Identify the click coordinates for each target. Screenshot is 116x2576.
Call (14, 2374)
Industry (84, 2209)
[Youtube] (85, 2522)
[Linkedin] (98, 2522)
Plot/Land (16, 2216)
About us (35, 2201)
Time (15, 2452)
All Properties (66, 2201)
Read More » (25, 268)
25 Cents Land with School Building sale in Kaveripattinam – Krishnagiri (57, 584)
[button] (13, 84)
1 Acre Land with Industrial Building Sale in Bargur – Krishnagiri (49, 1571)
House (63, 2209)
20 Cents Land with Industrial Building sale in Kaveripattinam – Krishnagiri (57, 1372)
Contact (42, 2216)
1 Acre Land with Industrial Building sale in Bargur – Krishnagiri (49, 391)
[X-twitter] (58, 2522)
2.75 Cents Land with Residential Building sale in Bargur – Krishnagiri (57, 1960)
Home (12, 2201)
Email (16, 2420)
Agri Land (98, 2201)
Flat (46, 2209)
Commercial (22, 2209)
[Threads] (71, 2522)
--------
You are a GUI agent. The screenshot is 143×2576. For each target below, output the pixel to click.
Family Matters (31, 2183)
--------
WORK TO BE COMPLETED
Of the lines above, extract only those from the line with "Identify the click" to the line with "[Threads] (71, 2522)", both included, exactly as written.

ANSWER BOX
Identify the click coordinates for each target. Screenshot is 116x2576.
Call (14, 2374)
Industry (84, 2209)
[Youtube] (85, 2522)
[Linkedin] (98, 2522)
Plot/Land (16, 2216)
About us (35, 2201)
Time (15, 2452)
All Properties (66, 2201)
Read More » (25, 268)
25 Cents Land with School Building sale in Kaveripattinam – Krishnagiri (57, 584)
[button] (13, 84)
1 Acre Land with Industrial Building Sale in Bargur – Krishnagiri (49, 1571)
House (63, 2209)
20 Cents Land with Industrial Building sale in Kaveripattinam – Krishnagiri (57, 1372)
Contact (42, 2216)
1 Acre Land with Industrial Building sale in Bargur – Krishnagiri (49, 391)
[X-twitter] (58, 2522)
2.75 Cents Land with Residential Building sale in Bargur – Krishnagiri (57, 1960)
Home (12, 2201)
Email (16, 2420)
Agri Land (98, 2201)
Flat (46, 2209)
Commercial (22, 2209)
[Threads] (71, 2522)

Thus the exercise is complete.